À medida que o bebê torna-se capaz de dominar seu corpo, ter domínio sobre as posturas – sentado, em pé – amplia-se o rol de possibilidades de atuação social. Estando desconfortável em relação à posição em que se encontra, o bebê gastará sua energia fundamentalmente em superar esse estado ou condição, reduzindo-se as possibilidades de relação com as pessoas e objetos de seu entorno (VYGOTSKI, 1996).

Em certas posições e estados, uma vez satisfeitas suas necessidades, o bebê possui grande excesso de energia. Em semelhante estado, seus sentimentos podem ser ativos, ainda que seja em mínimo grau: pode escutar atentamente e olhar ao seu redor com determinada vivacidade. Porém, se a postura cômoda e segura em que se encontra é mudada por outra que ele não domina, dirige toda sua energia em superar tal

incômodo. Já não sorri para a pessoa que lhe fala nem a olha tampouco (p. 302-303).

É válido ressaltar que, a princípio, o bebê é um ser que reage, mas, mesmo estando na dependência da ação com os adultos, não inicia ativamente uma ação conjunta com os mesmos. Iniciar e promover uma atividade comum com o bebê é, no início, função exclusiva do adulto cuidador.

De fato, o bebê é reativo desde o princípio. Do adulto que lhe cuida, atende-lhe, se desprende tudo quanto recebe o bebê nessa etapa de sua vida, não somente a satisfação de suas necessidades, mas também os estímulos e distrações provocados pelas mudanças de postura, o movimento, o jogo, e a voz convincente. O bebê reage cada vez mais e mais a esse mundo de vivências criado pelo adulto, porém, não entabula ainda comunicação com outro bebê, ainda que esteja no mesmo quarto, em outra caminha (VYGOTSKI, 1996, p. 302).

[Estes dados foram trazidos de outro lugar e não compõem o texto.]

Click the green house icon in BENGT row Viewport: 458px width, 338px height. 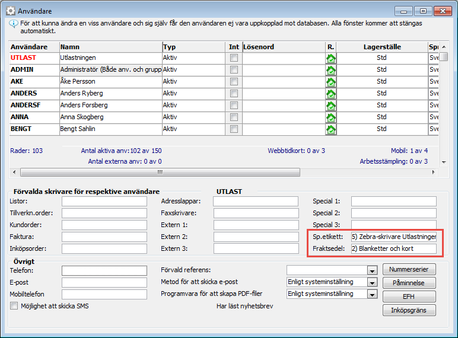coord(331,129)
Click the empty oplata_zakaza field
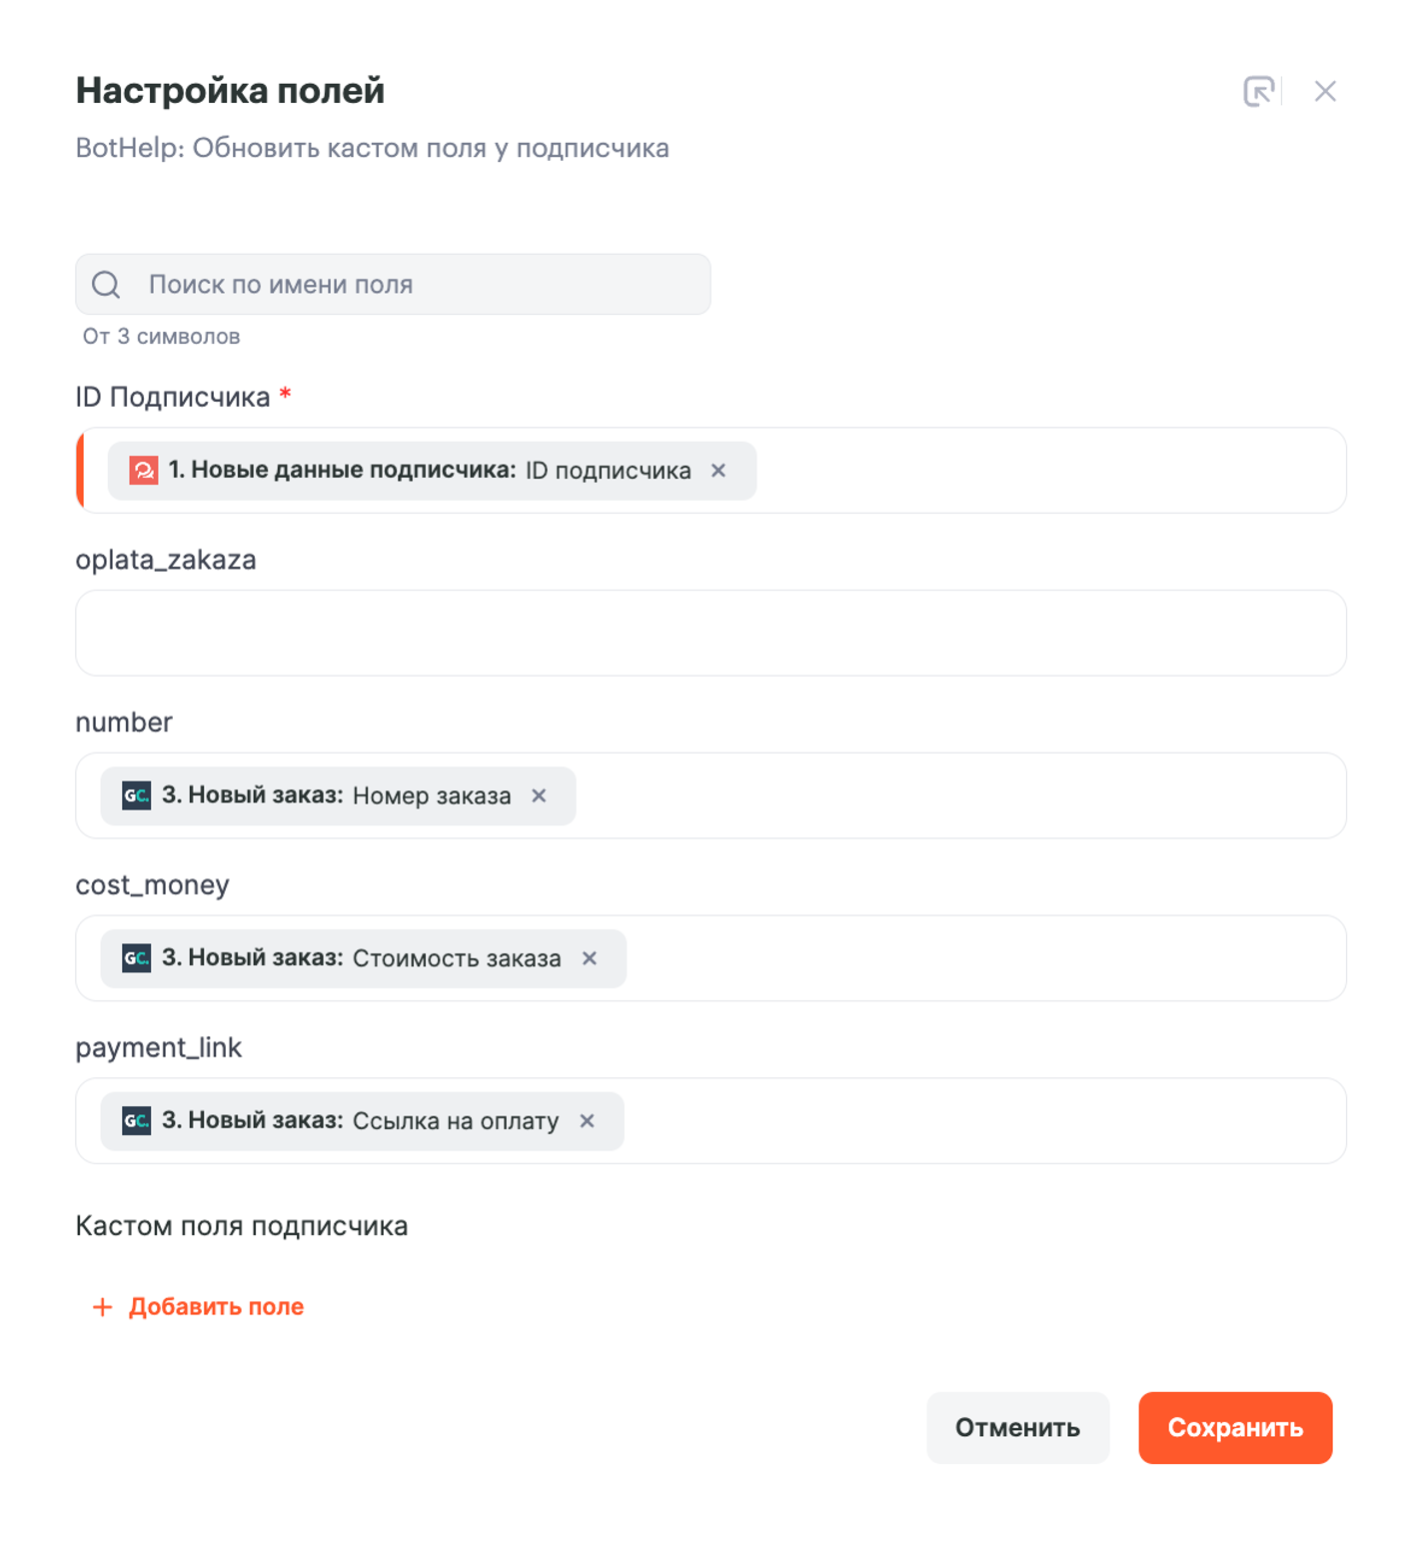Image resolution: width=1419 pixels, height=1542 pixels. (x=710, y=633)
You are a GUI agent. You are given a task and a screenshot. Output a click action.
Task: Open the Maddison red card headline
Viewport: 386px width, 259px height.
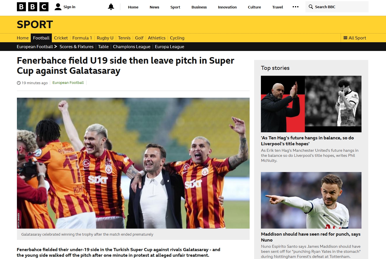pos(311,237)
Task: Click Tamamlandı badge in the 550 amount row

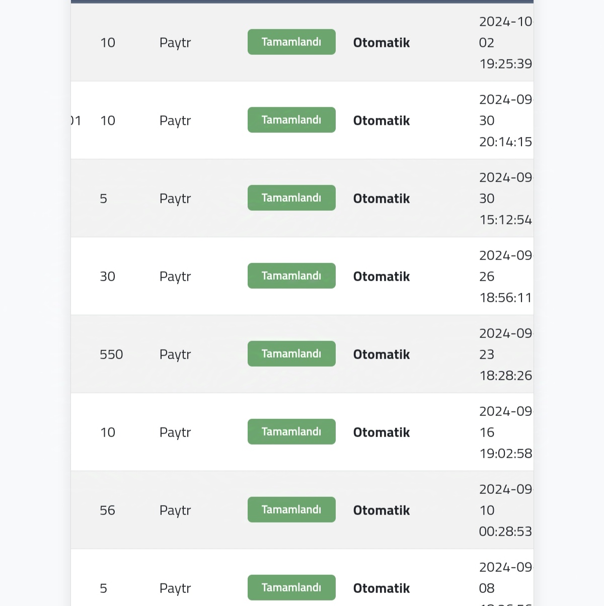Action: click(x=291, y=354)
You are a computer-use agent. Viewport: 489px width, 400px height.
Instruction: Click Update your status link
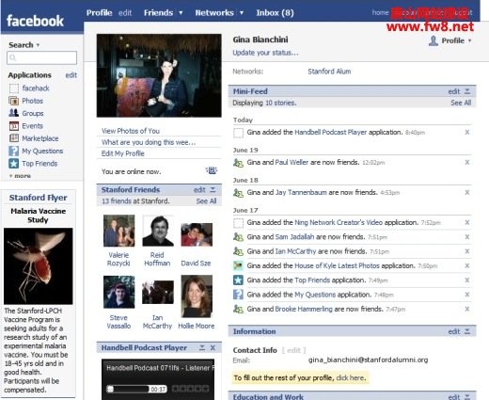(x=265, y=53)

A superação das reações primitivas do bebê é o primeiro passo em direção à manifestação da atividade comunicativa, produzem-se, justamente, sobre a base das primeiras reações espontâneas, sobre a base as quais o adulto irá moldar e promover novas reações, que virão a se produzir voluntariamente (LISINA, 1987).

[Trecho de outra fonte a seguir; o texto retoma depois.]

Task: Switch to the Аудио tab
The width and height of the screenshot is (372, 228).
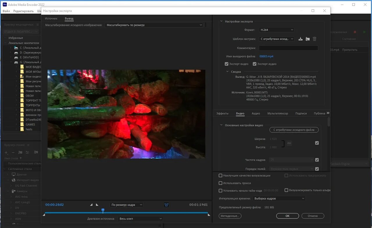Action: [x=256, y=113]

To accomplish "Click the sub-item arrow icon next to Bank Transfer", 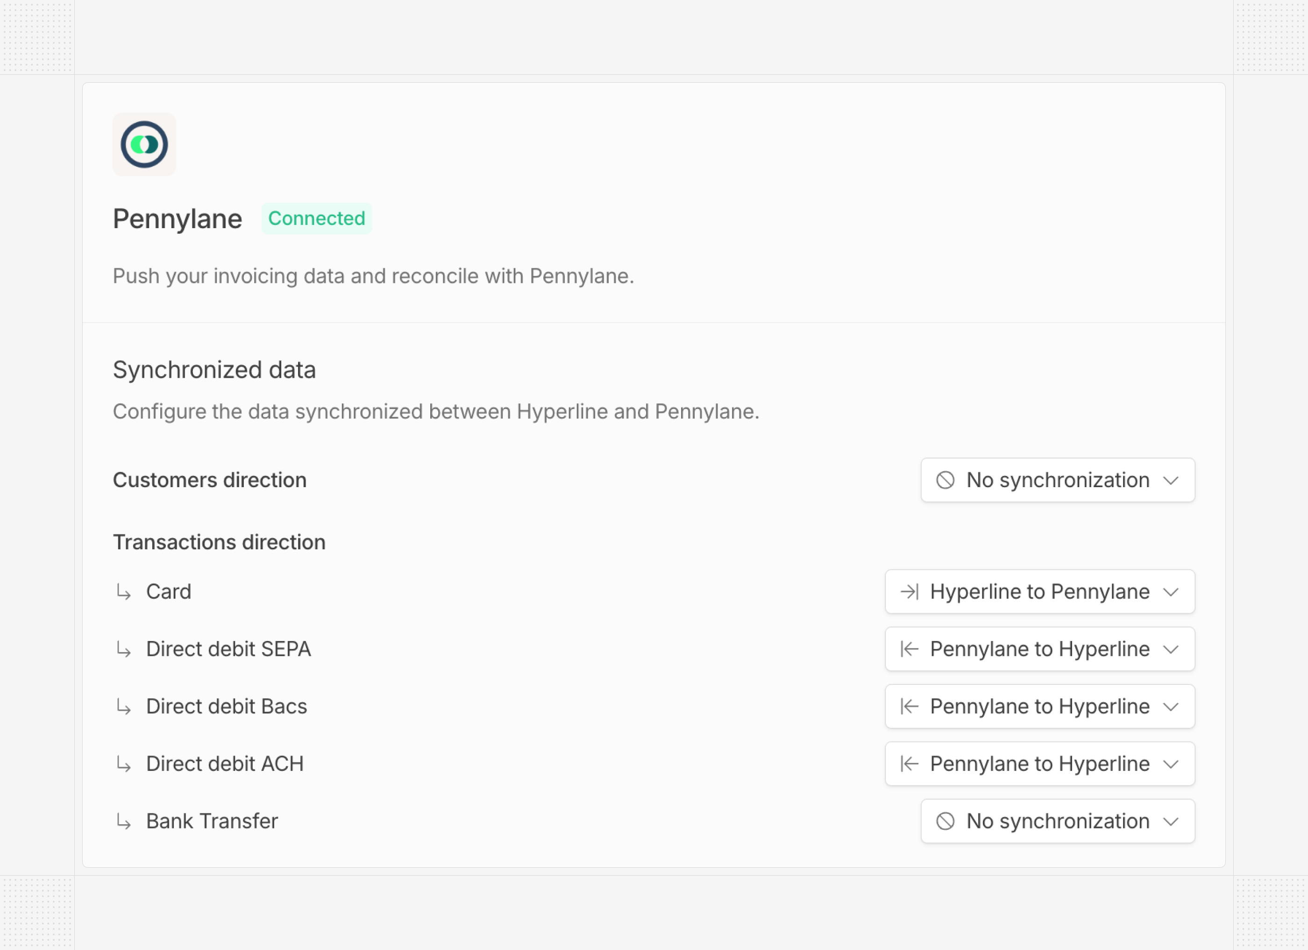I will pyautogui.click(x=123, y=821).
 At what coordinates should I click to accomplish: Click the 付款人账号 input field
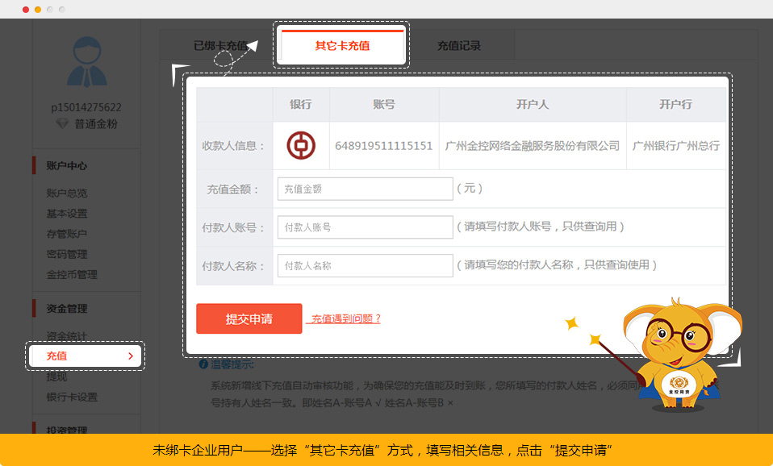[x=365, y=227]
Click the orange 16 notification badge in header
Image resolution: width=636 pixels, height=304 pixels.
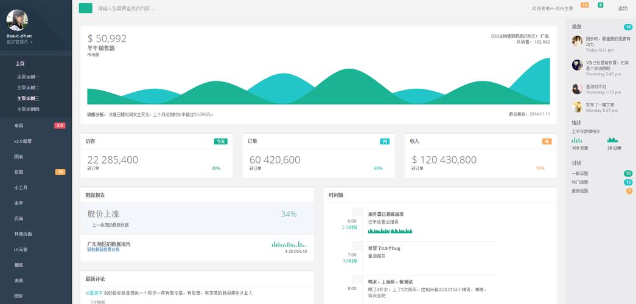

Em relação à dinâmica da formação das reações sociais no bebê, Lísina (1987) revela que o primeiro aspecto da atividade comunicativa a ser assimilado e reproduzido por ele é o aspecto operacional externo. Somente depois de assimilar as operações e meios da atividade comunicativa se produz no bebê o conteúdo interno da atividade de comunicação, formando uma vinculação entre a dimensão operacional e a dimensão das necessidades e motivações internas para a realização dessa atividade.

Ao ultrapassar o primeiro mês de vida, com o final do período pós-natal, surgem as primeiras reações sociais do bebê, como o sorriso ao ouvir a voz humana e o choro como reação ao ouvir o choro de outros bebês ou crianças. Ao atingir “dois-três meses recebe com um sorriso ao olhar de um adulto”, o bebê “se volta para a pessoa que lhe fala, presta atenção a sua voz e se aborrece quando se separa dela. Aos três meses, emite diversos sons quando se aproxima dele uma pessoa, sorri e se manifesta disposto à comunicação” (VYGOTSKI, 1996, p.302).

Todas essas reações indicam uma comunicação primária, carente do desenvolvimento da linguagem humana, no bebê. Essa comunicação possui características próprias e surge em meio à contradição essencial que se apresenta na

situação social de desenvolvimento do bebê: sua total dependência do adulto, ao mesmo tempo em que não possui o principal meio para comunicar-se com ele, isto é, a linguagem humana.